Jean-Paul Sartre − de tão impressionado com as circunstâncias e o talento avassalador de Genet, − chegou a escrever um ensaio de 500 páginas a seu respeito, intitulado “São Genet, ator e mártir”, publicado em 1952, quando Genet tinha 42 anos.

Genet vivia como nômade, e numa de suas muitas peregrinações pelo mundo, já famoso, esteve no Brasil nos anos 1970 para acompanhar a montagem de uma peça sua por Ruth Escobar.
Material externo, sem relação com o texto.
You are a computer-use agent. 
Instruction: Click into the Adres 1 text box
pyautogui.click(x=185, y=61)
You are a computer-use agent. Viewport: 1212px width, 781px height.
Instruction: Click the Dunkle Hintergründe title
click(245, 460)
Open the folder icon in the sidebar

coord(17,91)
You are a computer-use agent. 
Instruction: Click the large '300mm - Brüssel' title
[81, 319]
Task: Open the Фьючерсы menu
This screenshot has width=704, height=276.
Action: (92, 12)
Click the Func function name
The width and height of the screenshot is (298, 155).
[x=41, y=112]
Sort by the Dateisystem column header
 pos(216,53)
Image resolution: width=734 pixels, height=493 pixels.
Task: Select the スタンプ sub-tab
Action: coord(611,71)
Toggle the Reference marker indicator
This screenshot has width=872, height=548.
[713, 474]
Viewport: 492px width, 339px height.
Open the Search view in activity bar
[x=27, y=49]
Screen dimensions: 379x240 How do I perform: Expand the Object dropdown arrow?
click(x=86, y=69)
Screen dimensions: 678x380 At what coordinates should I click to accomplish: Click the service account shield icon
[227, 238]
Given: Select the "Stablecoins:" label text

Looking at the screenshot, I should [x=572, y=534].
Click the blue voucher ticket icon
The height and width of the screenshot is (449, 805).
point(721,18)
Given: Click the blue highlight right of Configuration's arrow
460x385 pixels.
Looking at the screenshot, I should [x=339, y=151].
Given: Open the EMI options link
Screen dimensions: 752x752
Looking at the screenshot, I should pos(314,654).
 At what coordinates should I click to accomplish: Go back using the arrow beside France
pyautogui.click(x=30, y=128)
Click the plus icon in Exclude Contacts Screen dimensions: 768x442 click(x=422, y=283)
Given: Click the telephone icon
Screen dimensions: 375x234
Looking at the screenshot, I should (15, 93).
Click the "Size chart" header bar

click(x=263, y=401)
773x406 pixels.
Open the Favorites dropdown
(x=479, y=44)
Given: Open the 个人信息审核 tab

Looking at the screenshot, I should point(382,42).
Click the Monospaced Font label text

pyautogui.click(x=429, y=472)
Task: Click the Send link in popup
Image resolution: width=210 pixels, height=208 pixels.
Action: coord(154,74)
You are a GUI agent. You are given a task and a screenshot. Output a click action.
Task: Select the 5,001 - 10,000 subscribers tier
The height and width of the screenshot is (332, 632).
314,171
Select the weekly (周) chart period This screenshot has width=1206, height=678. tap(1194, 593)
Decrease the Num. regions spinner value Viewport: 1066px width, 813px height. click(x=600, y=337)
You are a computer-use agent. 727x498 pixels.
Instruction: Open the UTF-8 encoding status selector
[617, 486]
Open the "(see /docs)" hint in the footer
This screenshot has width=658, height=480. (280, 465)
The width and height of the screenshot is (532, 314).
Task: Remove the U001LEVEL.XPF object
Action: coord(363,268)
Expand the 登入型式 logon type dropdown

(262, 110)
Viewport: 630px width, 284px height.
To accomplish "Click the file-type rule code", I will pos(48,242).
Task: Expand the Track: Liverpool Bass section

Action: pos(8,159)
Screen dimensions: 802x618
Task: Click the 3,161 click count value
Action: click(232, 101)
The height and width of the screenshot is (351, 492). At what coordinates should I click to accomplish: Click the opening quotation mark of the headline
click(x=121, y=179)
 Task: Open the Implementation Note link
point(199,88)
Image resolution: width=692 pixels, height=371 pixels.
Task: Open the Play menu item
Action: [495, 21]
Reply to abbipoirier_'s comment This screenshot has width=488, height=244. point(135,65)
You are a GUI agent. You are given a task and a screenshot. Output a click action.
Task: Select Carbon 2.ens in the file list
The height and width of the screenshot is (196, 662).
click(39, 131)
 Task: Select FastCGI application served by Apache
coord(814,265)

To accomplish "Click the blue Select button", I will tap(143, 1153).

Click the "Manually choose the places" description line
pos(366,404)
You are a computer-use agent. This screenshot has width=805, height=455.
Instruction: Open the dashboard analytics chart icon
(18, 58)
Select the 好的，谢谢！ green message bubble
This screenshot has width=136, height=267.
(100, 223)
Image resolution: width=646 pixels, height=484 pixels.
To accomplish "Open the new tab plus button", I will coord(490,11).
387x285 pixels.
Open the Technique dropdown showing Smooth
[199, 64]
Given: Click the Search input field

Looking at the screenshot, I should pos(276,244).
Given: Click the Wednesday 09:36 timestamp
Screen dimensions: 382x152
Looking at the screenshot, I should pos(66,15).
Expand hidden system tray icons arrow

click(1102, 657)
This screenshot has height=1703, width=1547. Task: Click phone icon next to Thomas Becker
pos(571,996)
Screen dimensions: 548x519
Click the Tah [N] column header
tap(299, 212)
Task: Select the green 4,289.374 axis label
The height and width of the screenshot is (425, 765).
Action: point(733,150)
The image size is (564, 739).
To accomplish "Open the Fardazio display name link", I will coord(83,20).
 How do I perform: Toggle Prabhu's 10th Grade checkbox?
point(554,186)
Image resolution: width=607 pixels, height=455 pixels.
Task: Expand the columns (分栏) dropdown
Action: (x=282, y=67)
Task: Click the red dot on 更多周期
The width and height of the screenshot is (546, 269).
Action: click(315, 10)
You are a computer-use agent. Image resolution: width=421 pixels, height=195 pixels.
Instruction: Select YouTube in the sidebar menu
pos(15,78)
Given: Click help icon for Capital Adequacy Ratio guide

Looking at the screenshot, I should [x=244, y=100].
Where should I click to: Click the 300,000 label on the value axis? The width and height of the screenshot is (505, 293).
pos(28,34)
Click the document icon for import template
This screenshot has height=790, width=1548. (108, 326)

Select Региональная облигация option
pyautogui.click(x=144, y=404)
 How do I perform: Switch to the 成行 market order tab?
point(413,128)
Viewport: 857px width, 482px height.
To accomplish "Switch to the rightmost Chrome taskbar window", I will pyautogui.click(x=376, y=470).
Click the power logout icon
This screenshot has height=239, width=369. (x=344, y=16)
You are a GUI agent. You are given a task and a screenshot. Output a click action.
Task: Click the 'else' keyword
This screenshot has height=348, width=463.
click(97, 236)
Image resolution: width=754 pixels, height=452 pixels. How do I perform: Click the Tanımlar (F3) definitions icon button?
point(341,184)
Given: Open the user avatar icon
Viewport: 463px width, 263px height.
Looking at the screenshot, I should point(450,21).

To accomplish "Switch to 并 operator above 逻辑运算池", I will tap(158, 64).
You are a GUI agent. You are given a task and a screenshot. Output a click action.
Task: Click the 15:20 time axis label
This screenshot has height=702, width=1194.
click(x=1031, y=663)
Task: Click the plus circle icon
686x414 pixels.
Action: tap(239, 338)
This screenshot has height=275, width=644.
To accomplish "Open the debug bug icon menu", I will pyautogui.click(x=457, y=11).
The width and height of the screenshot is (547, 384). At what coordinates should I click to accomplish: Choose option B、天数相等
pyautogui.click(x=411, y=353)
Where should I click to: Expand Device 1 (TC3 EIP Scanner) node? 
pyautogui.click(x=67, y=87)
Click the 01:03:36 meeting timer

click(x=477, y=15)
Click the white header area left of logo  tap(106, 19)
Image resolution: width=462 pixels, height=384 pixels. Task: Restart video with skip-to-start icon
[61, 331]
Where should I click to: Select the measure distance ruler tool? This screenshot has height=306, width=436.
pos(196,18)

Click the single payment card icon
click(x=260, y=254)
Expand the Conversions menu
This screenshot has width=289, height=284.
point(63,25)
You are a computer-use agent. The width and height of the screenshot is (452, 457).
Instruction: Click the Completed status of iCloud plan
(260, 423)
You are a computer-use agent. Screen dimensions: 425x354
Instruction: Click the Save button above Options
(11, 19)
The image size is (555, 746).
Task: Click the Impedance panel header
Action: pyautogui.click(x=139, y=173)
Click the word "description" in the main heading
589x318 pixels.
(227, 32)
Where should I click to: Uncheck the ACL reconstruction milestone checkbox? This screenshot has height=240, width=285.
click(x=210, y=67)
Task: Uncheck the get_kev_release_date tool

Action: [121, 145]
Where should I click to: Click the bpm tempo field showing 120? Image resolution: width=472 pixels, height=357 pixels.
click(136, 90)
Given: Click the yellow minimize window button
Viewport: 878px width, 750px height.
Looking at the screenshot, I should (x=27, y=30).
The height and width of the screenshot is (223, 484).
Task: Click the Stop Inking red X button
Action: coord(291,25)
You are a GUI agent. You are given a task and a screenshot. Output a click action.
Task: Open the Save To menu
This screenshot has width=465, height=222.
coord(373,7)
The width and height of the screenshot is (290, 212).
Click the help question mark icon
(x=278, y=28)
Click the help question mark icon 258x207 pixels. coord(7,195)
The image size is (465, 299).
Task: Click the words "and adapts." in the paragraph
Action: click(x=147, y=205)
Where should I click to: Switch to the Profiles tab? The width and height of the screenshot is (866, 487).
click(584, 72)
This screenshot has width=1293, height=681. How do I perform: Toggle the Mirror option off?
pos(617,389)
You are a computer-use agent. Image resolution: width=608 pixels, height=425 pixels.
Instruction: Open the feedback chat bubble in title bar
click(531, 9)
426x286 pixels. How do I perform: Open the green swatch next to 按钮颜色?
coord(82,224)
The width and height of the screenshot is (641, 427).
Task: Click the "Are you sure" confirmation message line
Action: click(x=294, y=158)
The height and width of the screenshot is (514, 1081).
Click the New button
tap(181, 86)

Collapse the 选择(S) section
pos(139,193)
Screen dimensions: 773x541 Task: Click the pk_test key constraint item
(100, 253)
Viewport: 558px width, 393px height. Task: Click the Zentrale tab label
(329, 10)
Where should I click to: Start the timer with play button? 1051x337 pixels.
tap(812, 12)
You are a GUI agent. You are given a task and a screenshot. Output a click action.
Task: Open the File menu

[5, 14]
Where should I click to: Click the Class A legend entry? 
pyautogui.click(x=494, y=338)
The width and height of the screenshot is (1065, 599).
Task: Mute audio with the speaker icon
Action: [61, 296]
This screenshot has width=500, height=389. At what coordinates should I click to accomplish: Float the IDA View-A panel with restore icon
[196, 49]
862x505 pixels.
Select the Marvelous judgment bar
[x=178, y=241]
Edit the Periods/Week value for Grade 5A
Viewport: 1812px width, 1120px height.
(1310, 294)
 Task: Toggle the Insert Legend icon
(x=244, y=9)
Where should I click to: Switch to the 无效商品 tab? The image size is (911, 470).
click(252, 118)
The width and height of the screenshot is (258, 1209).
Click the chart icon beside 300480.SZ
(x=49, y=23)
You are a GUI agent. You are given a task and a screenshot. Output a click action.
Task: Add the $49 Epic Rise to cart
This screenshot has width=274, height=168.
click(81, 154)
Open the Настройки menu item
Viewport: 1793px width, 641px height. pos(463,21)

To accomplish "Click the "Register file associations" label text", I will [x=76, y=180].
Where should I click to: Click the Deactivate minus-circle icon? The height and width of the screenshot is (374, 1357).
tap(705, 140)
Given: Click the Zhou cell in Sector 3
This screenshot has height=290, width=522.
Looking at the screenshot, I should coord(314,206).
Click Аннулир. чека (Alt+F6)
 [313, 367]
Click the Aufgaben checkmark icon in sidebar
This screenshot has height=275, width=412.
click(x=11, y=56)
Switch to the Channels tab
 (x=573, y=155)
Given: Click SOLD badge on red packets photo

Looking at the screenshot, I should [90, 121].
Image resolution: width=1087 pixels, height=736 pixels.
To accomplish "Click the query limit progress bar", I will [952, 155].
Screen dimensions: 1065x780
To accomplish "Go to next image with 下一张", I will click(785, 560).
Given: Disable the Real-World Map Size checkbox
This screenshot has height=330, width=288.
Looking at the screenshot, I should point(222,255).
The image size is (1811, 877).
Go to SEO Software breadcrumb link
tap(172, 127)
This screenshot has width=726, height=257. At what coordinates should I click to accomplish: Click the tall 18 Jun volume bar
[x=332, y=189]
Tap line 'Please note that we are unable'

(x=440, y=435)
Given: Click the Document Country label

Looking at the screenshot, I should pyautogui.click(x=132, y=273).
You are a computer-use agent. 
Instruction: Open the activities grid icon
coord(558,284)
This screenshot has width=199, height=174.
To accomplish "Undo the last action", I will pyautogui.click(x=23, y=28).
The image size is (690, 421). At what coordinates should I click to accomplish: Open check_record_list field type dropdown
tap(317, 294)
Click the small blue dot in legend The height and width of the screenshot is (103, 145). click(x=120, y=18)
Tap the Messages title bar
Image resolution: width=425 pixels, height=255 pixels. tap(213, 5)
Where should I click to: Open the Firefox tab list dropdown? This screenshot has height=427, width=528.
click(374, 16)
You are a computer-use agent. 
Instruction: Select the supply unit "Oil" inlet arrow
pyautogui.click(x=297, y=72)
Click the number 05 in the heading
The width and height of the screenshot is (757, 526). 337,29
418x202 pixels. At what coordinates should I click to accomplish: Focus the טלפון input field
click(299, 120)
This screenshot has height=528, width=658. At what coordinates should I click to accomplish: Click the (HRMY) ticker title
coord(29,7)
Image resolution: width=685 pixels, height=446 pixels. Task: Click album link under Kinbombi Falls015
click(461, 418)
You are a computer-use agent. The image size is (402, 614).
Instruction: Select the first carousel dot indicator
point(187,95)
Esta chegou a revelar mais tarde, a um de seus biógrafos, que o escritor, hospedado em sua casa em São Paulo, pulava de manhã na cama apenas para bater papo, “com os pés cheirando a camembert”.

O documento reproduzido nesta página é o testamento manuscrito que Genet fez em agosto de 1964. Um documento sucinto e breve para alguém cujo único bem era sua obra e os direitos de autor:

“Este é meu testamento, que anula os testamentos anteriores:
Deixo a totalidade de meus direitos literários, cinematográficos, teatrais, enfim, todos os direitos relativos à minha obra ao senhor Ahmed Lahoussine.
Peço à senhora Monique Lange e ao senhor Juan Goytisolo de encarregarem-se da estrita observância do meu testamento.

Peço a senhora Rosika Colin e ao senhor Flechtman para passar todos os meus direitos ao senhor Ahmed Lahoussine”.


 Genet assinou e Monique Lange − com quem ficou este documento − serviu de testemunha.
Genet estava então encantado por um rapaz de origem norte-africana, Ahmed Lahoussine, e resolveu, como não tinha nenhum parente, deixar-lhe o que tinha de mais valioso.
Genet, que só viria a falecer 25 anos mais tarde, em 1989, mudou mais tarde seu testamento, que continuou a favorecer Ahmed, mas não mais exclusivamente.
Não se conhece o quanto Ahmed sabia das intenções de Genet, mas o fato é que após a morte do escritor, num modesto hotel parisiense, o amigo preparou o enterro de seu protetor num pequeno cemitério no Marrocos, e foi dos poucos presentes na breve cerimônia de seu sepultamento.

Monique Lange conservou o documento em seus arquivos até sua morte, no início deste século, quando seus papéis foram leiloados em Paris.